Back in the fall of 2018, we conducted a series of interviews with some of the people behind the large-scale ML platforms at organizations like Facebook, Airbnb, LinkedIn, OpenAI and more. That series of interviews turned into the first volume of our AI Platforms podcast series, led to the publication of the The Definitive Guide to Machine Learning Platforms ebook, and ultimately to us launching the first TWIMLcon: AI Platforms conference in San Francisco the following fall.
The first of those interviews was with Aditya Kalro, an engineering manager at Facebook. Aditya walked us through FBLearner Flow, the home-grown machine learning platform used at the company.
Sam and Aditya recently reconnected for a webcast we held on The Evolution of Machine Learning Platforms at Facebook. Check out the replay and our highlights from the discussion below.
Beyond Model Training
In the early days, FBLearner was largely focused on model Training. The team had a strong appreciation for the importance of experimentation for data scientists and engineers and was really focused on building solid experiment management and collaboration capabilities into the tool.
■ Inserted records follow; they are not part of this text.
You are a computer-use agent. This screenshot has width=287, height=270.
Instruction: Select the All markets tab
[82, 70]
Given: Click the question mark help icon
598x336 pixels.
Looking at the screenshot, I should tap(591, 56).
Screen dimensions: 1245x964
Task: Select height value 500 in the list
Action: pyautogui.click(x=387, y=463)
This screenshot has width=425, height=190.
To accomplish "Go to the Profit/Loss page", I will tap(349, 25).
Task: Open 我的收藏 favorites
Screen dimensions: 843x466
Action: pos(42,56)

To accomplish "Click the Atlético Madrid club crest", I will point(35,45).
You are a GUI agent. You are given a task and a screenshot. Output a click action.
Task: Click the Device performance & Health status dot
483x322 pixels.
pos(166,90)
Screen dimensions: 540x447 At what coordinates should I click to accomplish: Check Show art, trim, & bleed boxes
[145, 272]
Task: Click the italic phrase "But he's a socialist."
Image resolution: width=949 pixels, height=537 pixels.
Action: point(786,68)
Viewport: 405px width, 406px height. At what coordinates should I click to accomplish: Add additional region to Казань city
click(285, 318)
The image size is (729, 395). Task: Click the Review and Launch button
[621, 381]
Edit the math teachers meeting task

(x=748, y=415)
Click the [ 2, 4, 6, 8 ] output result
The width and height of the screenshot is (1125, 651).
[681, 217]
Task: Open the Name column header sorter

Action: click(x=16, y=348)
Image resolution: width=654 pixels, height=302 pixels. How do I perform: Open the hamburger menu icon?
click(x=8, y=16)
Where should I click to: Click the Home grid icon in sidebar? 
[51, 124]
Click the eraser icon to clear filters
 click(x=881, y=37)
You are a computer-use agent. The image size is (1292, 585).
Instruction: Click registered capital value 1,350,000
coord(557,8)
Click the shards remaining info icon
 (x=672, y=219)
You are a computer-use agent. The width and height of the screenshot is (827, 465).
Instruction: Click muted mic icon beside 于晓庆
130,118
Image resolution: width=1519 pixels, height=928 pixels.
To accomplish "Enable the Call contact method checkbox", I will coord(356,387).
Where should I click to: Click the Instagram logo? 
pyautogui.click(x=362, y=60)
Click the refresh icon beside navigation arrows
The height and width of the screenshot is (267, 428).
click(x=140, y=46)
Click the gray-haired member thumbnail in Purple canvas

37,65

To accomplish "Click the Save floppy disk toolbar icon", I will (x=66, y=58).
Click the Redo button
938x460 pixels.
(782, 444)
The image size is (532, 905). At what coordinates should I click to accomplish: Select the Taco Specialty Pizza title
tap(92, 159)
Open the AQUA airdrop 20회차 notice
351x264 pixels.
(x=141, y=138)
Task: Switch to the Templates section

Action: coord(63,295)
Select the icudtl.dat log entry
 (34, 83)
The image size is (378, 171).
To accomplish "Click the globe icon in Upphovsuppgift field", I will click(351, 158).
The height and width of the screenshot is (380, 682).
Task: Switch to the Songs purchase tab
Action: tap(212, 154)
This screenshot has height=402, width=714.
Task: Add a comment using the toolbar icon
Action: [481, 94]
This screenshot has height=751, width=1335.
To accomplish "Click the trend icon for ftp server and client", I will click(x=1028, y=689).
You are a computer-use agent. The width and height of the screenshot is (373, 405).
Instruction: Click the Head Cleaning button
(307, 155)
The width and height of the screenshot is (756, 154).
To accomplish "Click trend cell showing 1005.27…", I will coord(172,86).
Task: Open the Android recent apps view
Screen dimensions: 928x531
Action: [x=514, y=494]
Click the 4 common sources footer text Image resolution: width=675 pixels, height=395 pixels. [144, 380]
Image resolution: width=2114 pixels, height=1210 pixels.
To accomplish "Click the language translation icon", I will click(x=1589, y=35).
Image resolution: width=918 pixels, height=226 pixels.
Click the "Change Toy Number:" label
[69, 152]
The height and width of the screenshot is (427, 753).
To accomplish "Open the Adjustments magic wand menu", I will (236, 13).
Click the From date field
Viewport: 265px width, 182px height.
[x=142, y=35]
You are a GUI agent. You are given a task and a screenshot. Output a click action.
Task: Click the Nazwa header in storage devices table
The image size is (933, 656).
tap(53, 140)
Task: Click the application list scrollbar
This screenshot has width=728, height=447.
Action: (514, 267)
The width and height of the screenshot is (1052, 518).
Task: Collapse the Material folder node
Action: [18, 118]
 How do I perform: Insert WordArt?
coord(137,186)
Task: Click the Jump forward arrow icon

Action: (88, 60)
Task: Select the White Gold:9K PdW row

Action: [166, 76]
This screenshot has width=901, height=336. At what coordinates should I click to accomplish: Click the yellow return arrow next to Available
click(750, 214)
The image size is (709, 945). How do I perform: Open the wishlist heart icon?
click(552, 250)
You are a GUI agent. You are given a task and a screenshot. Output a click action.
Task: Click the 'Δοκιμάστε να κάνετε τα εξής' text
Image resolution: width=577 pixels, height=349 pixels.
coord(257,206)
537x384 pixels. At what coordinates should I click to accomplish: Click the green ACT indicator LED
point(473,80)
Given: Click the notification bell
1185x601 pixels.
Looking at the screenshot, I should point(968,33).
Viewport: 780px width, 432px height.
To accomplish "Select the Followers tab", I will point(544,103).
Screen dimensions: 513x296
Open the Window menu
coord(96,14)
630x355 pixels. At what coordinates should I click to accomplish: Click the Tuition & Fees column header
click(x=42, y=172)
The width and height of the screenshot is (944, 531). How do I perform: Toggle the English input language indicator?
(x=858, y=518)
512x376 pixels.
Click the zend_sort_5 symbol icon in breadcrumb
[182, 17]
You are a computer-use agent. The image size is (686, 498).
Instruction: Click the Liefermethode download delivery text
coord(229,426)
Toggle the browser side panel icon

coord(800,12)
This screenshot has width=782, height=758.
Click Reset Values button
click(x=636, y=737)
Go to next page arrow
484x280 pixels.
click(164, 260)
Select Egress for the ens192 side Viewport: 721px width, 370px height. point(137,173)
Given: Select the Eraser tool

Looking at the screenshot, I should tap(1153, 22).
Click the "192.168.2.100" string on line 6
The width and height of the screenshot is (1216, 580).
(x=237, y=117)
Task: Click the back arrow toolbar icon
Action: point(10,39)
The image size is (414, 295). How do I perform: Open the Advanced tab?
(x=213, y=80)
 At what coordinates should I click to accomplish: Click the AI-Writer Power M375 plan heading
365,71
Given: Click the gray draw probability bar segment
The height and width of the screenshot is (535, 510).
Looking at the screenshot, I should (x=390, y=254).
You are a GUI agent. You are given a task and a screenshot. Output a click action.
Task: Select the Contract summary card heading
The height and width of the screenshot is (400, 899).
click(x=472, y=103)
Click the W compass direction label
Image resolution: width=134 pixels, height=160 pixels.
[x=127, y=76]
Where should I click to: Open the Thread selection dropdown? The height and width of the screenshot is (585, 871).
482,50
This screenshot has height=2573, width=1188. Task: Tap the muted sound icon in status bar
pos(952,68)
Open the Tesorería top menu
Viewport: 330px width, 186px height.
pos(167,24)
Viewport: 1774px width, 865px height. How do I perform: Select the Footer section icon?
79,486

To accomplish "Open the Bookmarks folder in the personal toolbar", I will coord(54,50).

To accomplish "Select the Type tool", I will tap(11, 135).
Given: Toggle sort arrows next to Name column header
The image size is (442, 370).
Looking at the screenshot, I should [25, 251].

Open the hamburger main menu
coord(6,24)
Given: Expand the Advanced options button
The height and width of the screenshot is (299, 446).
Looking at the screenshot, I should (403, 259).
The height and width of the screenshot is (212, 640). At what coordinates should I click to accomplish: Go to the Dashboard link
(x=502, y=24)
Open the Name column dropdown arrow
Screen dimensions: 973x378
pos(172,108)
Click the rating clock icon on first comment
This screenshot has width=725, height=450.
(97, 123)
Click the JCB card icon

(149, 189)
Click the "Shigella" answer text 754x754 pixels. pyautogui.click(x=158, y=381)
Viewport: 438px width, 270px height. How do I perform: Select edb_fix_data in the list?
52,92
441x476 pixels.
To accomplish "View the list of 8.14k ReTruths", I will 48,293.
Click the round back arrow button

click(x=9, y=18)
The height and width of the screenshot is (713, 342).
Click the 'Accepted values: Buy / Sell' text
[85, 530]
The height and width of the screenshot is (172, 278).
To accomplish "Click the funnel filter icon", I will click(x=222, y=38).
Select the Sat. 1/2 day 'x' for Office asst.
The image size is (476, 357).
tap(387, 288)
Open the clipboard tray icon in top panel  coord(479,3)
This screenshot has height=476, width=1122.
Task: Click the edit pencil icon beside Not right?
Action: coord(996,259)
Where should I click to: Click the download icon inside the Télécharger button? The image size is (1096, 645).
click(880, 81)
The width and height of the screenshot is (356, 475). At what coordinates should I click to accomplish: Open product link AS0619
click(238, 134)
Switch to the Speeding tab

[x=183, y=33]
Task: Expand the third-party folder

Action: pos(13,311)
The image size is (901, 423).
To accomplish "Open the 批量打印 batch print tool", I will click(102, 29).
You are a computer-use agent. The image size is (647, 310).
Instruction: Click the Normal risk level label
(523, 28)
Eventually, they realized a need to create infrastructure and tooling for the entire machine learning lifecycle. This meant that they had to design the platform to support everything from data ingestion to feature development to data preparation, all the way through to model serving.
“The big bang for the buck in AI is really data and features – we had zero tooling for it at the time and that had to change.” – Aditya Kalro
Aditya’s commentary on the importance of tooling and support for data labeling and feature management echoes what we’ve heard so far in our recent series of interviews and panel discussion on Data-Centric AI.
Investing in the Data Side of MLOps
The team invested in building out several features in support of the data side of MLOps. They added new workflows to support both manual (human) and automated (machine-only and human-in-the-loop) labeling. They also built a “feature store” which for them was a marketplace for features that anybody in the organization could discover and use.
ML Model Deployment Strategies
In addition to working on data, they also began to put a big focus on allowing users to easily find and use specialized hardware such as GPUs for distributed training as well as production inference.
Also on the deployment side, Aditya shared how they built a set of high level abstractions that allowed them to have rules such as “if Model 2 performs better than Model 1, then promote Model 2 to succeed Model 1.” We could probably do a whole talk just on the mechanics of challenger models, shadow models, and model promotion and rollback procedures. If you’d be interested in learning more about this topic hit reply below and let us know!
Applying DevOps Lessons to ML Model Development
Next, they worked on treating ML development more like the way their team was already handling software development. They built systems and processes to allow for faster model build and release cycles that could support faster retraining. They also implemented more monitoring and debugging tooling.
With more insight into the data and more trackability of the build systems, they were able to achieve more data and model lineage, that is, tracking where data came from and which models were using it in what experiments. All this contributed to better auditability, reproducibility, and governance.
As these processes became more systematic, they pulled in their security teams and worked on improving data security and isolation so that models only had access to the data they needed and nothing else.
Key Lessons Learned in Four Years of Platform Evolution
Early in his presentation, Aditya shared a few key design principles that guided the team in their journey:
- Reusability: Making the system, data, artifacts, and workflows more reusable and composable so that they could make use of prior work, and spend less time redoing work;
- Ease of use: They wanted to create tools that were easy to use, so they invested heavily in their APIs and UIs;
- Scale: They focused on creating infrastructure that allowed them to train, evaluate, and run experiments at scale.
To close out the talk, Aditya shared some of the key lessons learned through their platform evolution.
- ML platforms need to support the entire model development lifecycle.
- ML platforms must be “modular, not monolithic.”
- Standardizing data and features was critical to their success.
- Evolving your platform requires disrupting yourself. In their case, they did this by pairing infrastructure engineers with ML engineers which allowed them to continuously evolve the platform to better support their users.
Aditya answered a number of excellent audience questions about containerization, challenges of data standardization, supporting research vs. production teams, building your own tooling vs. leveraging open-source, an expanded discussion of their approach to labeling, and more.
We want to thank Aditya and Meta for coming on the webcast and we’ll look forward to another update soon!